データ入力派遣の長期就業には、短期にはない安定性と金銭的メリットがあります。同じ派遣先で3ヶ月以上働くと社会保険や有給が付与され、3年以上の継続では無期雇用派遣への切り替えも視野に入ります。2026年の制度に沿って、長期で働く5つのメリットを整理します。
メリット1: 社会保険と有給の完全取得
2ヶ月を超える雇用見込みがあれば、原則として厚生年金・健康保険・雇用保険が適用されます。さらに6ヶ月継続して所定労働日の8割以上出勤すると、有給10日が付与されます。
| 勤続期間 | 有給付与日数(週5勤務) |
|---|---|
| 6ヶ月 | 10日 |
| 1年6ヶ月 | 11日 |
| 2年6ヶ月 | 12日 |
| 3年6ヶ月 | 14日 |
| 6年6ヶ月以上 | 20日 |
短期を繰り返すよりも、1社で長く働く方が有給の貯蓄効果は大きくなります。
メリット2: 時給交渉の余地が生まれる
長期で働くと派遣先からの信頼が蓄積し、時給アップの交渉が通りやすくなります。実例として、半年ごとに50円〜100円の昇給を得ている人は珍しくありません。2026年1月度の派遣平均時給1,714円から、1年以内に1,800円台、2年で1,900円台へと段階的に上げるキャリアパスが現実的です。
交渉のタイミングは契約更新の1ヶ月前が定石です。派遣会社の担当者に希望時給と根拠(処理件数・エラー率・独自の効率化貢献)を伝えると、話が進みやすくなります。
メリット3: 3年ルールと無期雇用派遣
2015年の労働者派遣法改正で、同一組織単位(課・グループ)で働けるのは原則3年までと決まりました。3年を超えるには次のルートがあります。
- 派遣会社と無期雇用契約を結ぶ(3年ルール対象外)
- 派遣先で直接雇用に切り替わる
- 同じ派遣先の別の課・グループに異動する
無期雇用派遣になると、案件の合間も給与が支払われ、雇用の安定感が大幅に上がります。派遣会社によっては昇給制度や退職金制度も整備されています。
メリット4: スキルの積み上げと専門化
長期で働くと、1つの業務領域を深く掘れます。

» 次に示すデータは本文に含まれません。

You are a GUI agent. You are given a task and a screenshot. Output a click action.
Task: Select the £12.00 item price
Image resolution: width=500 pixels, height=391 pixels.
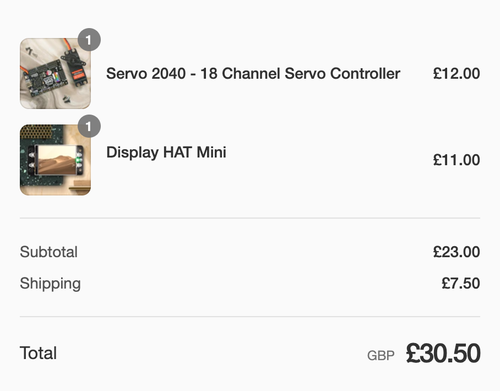click(456, 73)
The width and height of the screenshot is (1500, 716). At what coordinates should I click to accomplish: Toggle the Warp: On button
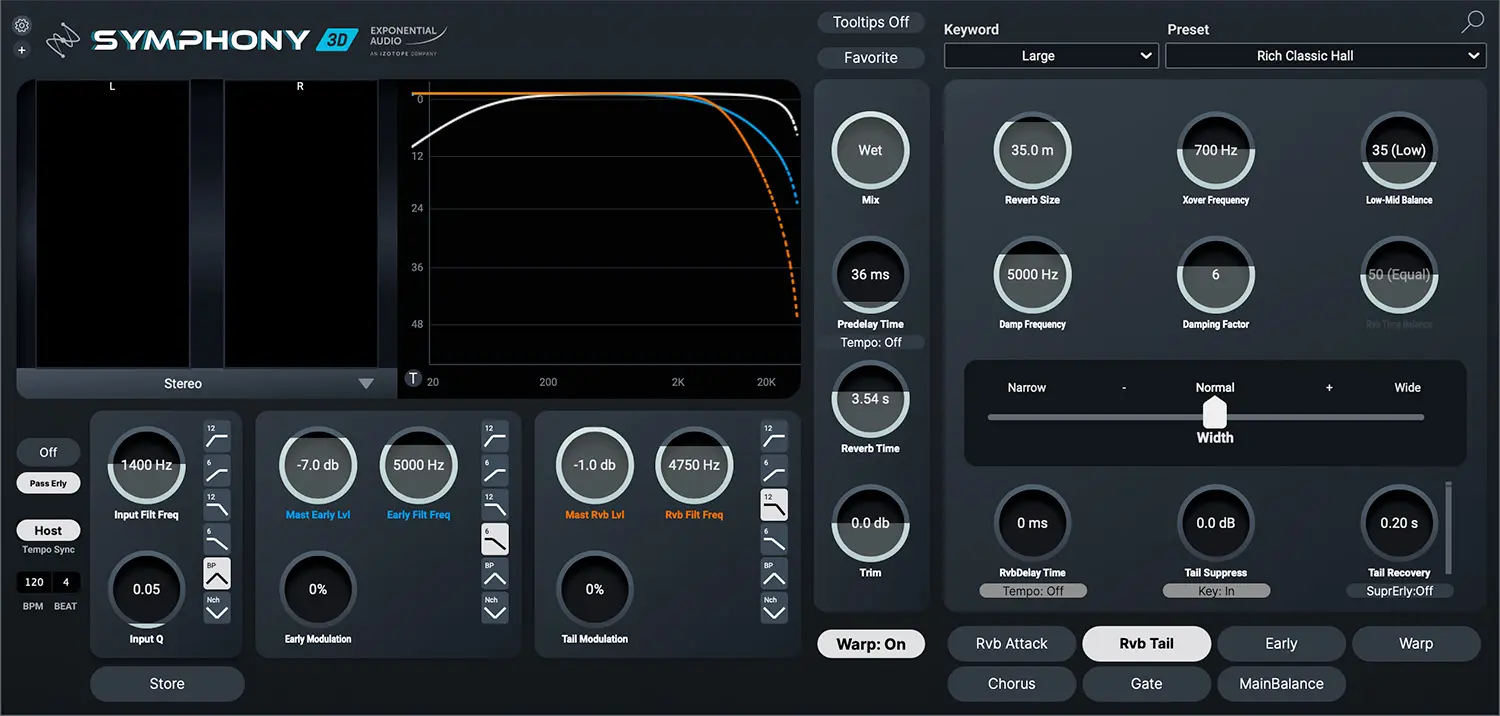click(x=870, y=643)
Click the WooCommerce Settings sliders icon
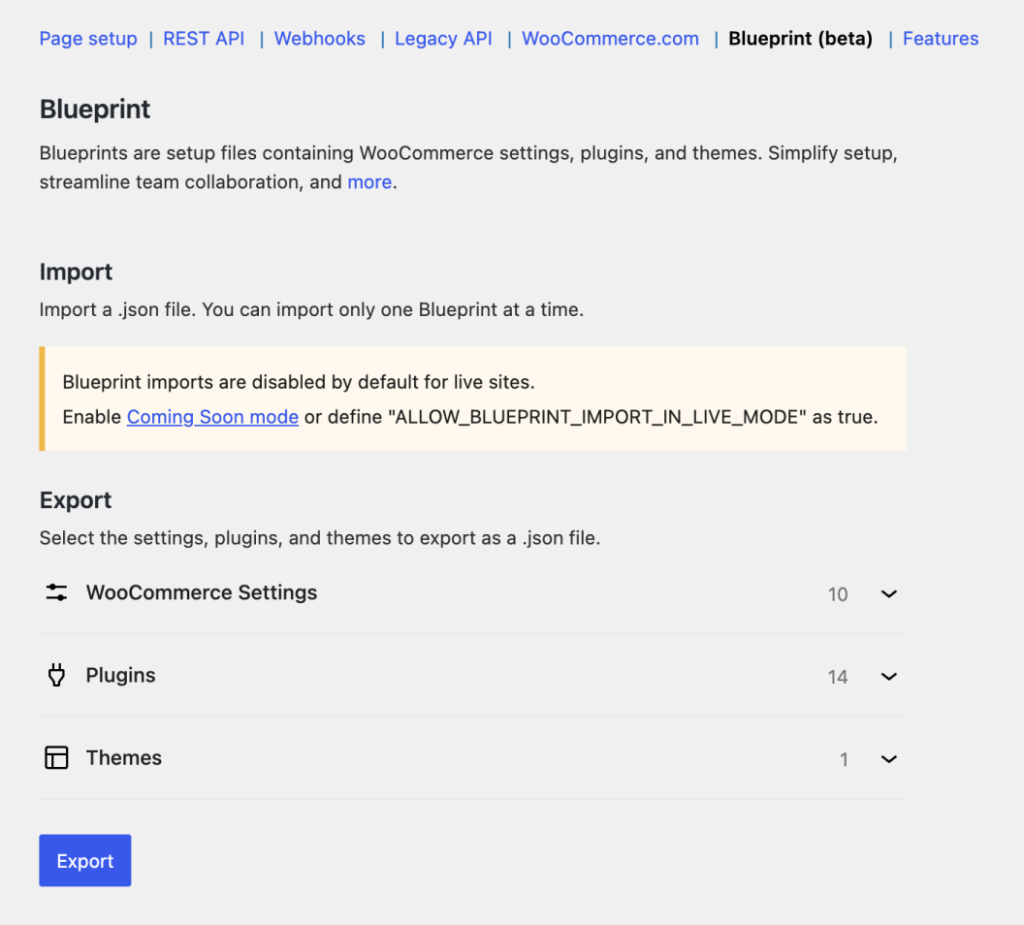Screen dimensions: 1024x925 pyautogui.click(x=57, y=593)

たとえば保険会社のデータ入力で2年続けると、保険業界固有の用語・フロー・システムが身につき、次回の案件で時給1,900円台の提案が来やすくなります。
- 業界知識(金融・医療・官公庁など)
- 基幹システムの操作スキル
- 業務フローの改善提案力
これらは短期派遣では得にくい資産です。
メリット5: キャリア形成と紹介予定派遣への接続
長期で実績を積むと、紹介予定派遣や正社員登用の話が出てきます。派遣先が直接雇用を決める際、長期で働いている実績は選考上の強い判断材料になります。2026年時点で、大手派遣会社のキャリアアップ助成金活用実績は年々増えており、長期就業からの正社員化は現実的なキャリアパスです。